┌─ Input records

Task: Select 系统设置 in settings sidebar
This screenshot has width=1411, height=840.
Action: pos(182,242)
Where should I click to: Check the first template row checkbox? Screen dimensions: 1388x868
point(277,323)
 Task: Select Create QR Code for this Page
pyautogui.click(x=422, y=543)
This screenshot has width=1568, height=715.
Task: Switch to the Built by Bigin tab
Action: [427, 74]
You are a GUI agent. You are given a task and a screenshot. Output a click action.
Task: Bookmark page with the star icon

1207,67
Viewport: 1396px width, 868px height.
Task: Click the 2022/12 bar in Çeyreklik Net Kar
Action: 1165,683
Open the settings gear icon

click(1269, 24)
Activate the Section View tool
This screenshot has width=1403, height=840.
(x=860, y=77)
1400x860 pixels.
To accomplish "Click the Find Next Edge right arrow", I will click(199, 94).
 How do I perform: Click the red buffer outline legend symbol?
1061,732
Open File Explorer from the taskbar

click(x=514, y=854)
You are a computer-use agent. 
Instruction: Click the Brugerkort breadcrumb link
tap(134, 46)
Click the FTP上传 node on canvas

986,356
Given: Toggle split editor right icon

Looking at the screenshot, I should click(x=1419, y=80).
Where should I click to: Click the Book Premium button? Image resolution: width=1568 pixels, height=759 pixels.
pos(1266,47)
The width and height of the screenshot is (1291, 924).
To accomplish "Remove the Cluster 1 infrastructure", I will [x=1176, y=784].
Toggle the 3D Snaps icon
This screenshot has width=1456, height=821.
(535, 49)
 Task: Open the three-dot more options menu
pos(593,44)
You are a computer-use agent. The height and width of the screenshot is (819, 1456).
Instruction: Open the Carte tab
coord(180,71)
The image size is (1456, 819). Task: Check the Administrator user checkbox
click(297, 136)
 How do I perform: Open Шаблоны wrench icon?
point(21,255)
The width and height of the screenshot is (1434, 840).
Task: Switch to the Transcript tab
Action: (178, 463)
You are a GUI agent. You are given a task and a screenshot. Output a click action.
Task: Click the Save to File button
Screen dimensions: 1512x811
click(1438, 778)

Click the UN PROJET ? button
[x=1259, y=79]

└─

- Problem to work on
Line by line, copy the records exactly.

- Answer box
Task: Select 系统设置 in settings sidebar
This screenshot has width=1411, height=840.
Action: pos(182,242)
Where should I click to: Check the first template row checkbox? Screen dimensions: 1388x868
point(277,323)
 Task: Select Create QR Code for this Page
pyautogui.click(x=422, y=543)
This screenshot has width=1568, height=715.
Task: Switch to the Built by Bigin tab
Action: [427, 74]
You are a GUI agent. You are given a task and a screenshot. Output a click action.
Task: Bookmark page with the star icon

1207,67
Viewport: 1396px width, 868px height.
Task: Click the 2022/12 bar in Çeyreklik Net Kar
Action: 1165,683
Open the settings gear icon

click(1269, 24)
Activate the Section View tool
This screenshot has width=1403, height=840.
(x=860, y=77)
1400x860 pixels.
To accomplish "Click the Find Next Edge right arrow", I will click(199, 94).
 How do I perform: Click the red buffer outline legend symbol?
1061,732
Open File Explorer from the taskbar

click(x=514, y=854)
You are a computer-use agent. 
Instruction: Click the Brugerkort breadcrumb link
tap(134, 46)
Click the FTP上传 node on canvas

986,356
Given: Toggle split editor right icon

Looking at the screenshot, I should click(x=1419, y=80).
Where should I click to: Click the Book Premium button? Image resolution: width=1568 pixels, height=759 pixels.
pos(1266,47)
The width and height of the screenshot is (1291, 924).
To accomplish "Remove the Cluster 1 infrastructure", I will [x=1176, y=784].
Toggle the 3D Snaps icon
This screenshot has width=1456, height=821.
(535, 49)
 Task: Open the three-dot more options menu
pos(593,44)
You are a computer-use agent. The height and width of the screenshot is (819, 1456).
Instruction: Open the Carte tab
coord(180,71)
The image size is (1456, 819). Task: Check the Administrator user checkbox
click(297, 136)
 How do I perform: Open Шаблоны wrench icon?
point(21,255)
The width and height of the screenshot is (1434, 840).
Task: Switch to the Transcript tab
Action: (178, 463)
You are a GUI agent. You are given a task and a screenshot. Output a click action.
Task: Click the Save to File button
Screen dimensions: 1512x811
click(1438, 778)

Click the UN PROJET ? button
[x=1259, y=79]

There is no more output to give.